The Union health ministry will soon expand the list of experts included in the expert panels and Subject Experts Committees (SECs) to advise the Drugs Controller General of India (DCGI) in matters relating to approval of new drugs including biological, medical devices, clinical trials and other related issues.
To evaluate applications related to approval of new drugs, the CDSCO maintains panels of medical experts of various therapeutic areas, who advise DCGI in evaluation of such applications. For evaluation of these applications, SECs are constituted by including experts from these panels.
Oncology, gastroenterology, pulmonary, gynacology, orthopaedic, analgesic, anaesthetic, hematology, radiodiagnosis, vaccine, cardiology, opthalmology, hepatology, urology, dermatology, dentistry, nephrology, endocrinology, neurology, antiviral, pharmacology, psychiatric, antimicrobial, bio- medical engineering, pediatric, rheumatology, veterinary sciences, biostatistician, toxicology, phytopharmaceuticals, cell and cell based therapy, gene therapy and other related areas are the different therapeutic areas in which the health ministry needed professionals for expanding the list of experts for their inclusion in the SECs.
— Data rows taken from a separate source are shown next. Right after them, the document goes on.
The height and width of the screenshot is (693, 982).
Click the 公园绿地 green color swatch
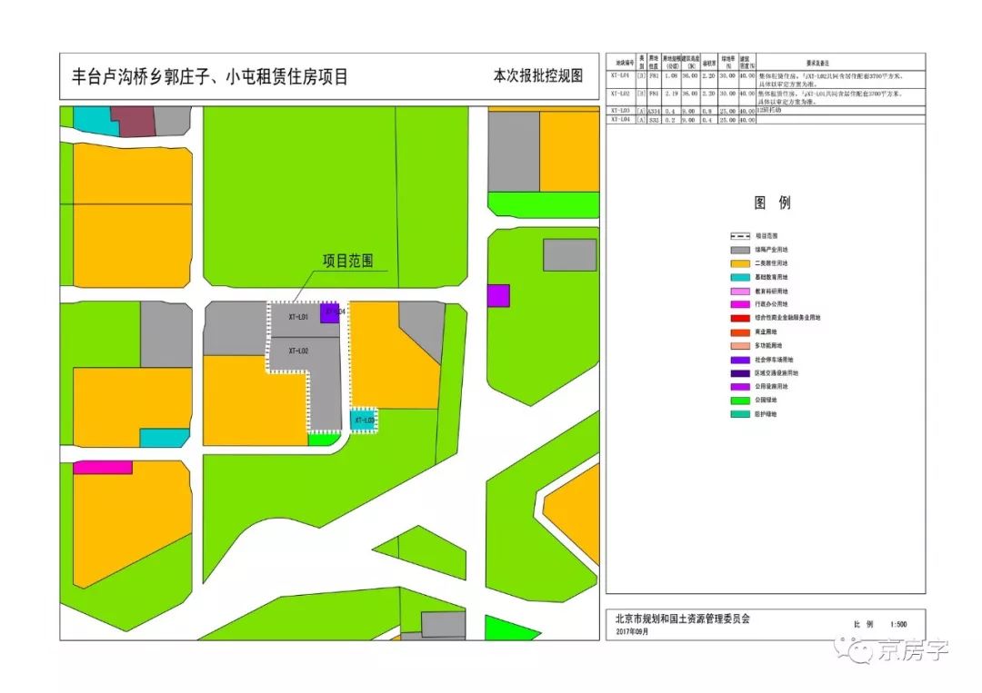click(x=739, y=400)
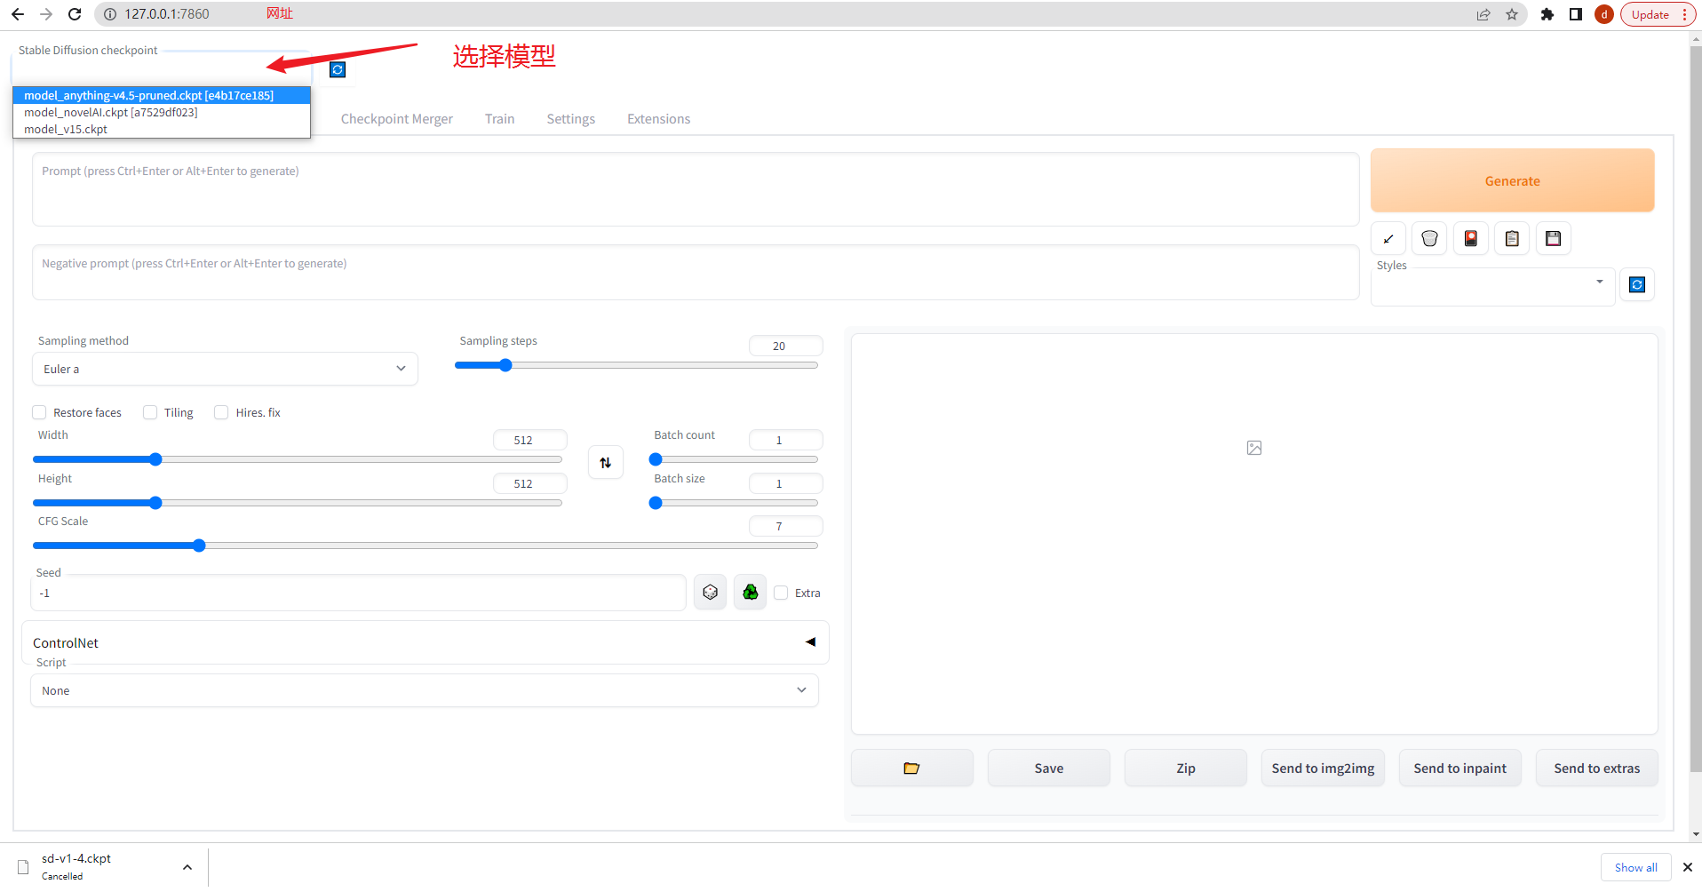This screenshot has width=1702, height=892.
Task: Swap width and height with arrows button
Action: point(606,463)
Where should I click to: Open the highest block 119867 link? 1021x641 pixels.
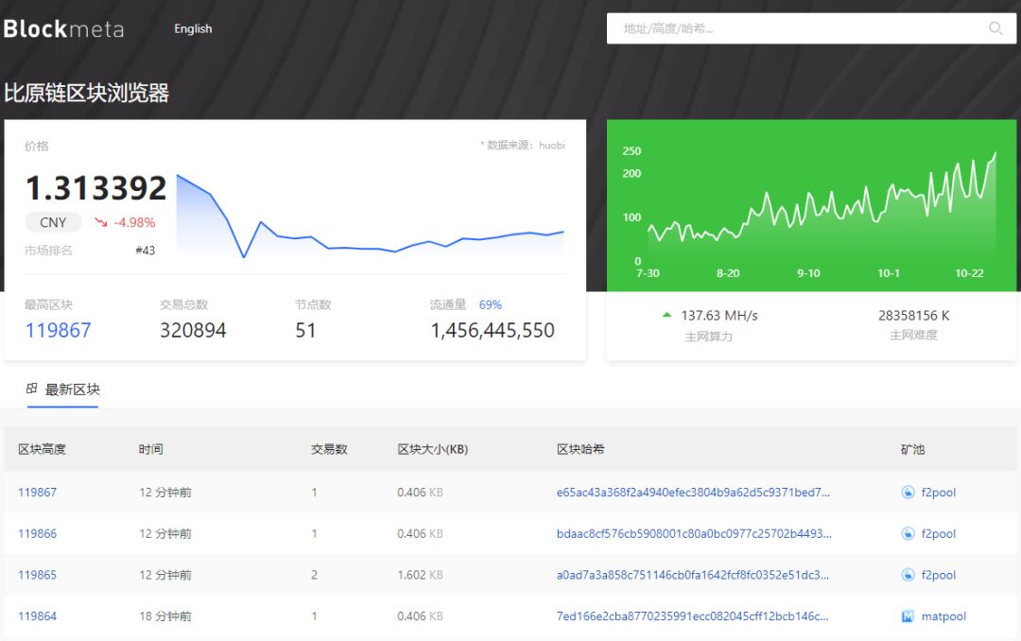click(x=58, y=330)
Now, the CDSCO is in the process of expanding the list of experts from various government hospitals, institutions, national laboratories and research institutes for inclusion in these panels. It has invited applications from experts and professionals for their inclusion in these expert panels/subject expert committees.
These SECs advise the DCGI in matters relating to in-depth evaluation of non-clinical data including pharmacological toxicological data, clinical trial data (Phase 1, 11, III, and IV), etc. furnished by the applicant for approval of new drug substance of chemical and biological origin and new medical device to be introduced for the first time in the country including vaccines & r-DNA derived products; subsequent approval of biological products including vaccines & r-DNA derived products already approved in the country; global clinical trials; Fixed Dose Combinations of two or more drugs to be introduced for the first time in the country; and causality analysis, safety of drugs or any other technical matter in the opinion of Ministry of Health and Family Welfare or DCGI which requires expert advise.
The SECs also advise the DCGI for preparing Guidelines for clinical trial industry in evolving acceptance criteria for marketing approval of new drugs of different therapeutic categories. The SECs will also advice the DCGI for defining roadmap for research industry for appropriate development of new drugs relevant to Indian population.
While considering approval of new drugs and clinical trial of NCEs/GCTs, the SEC's will examine essentiality and desirability of new drugs in terms of Assessment of Risk versus Benefit to the patient; Innovation vis-a-vis existing therapeutic option; and unmet medical need in India.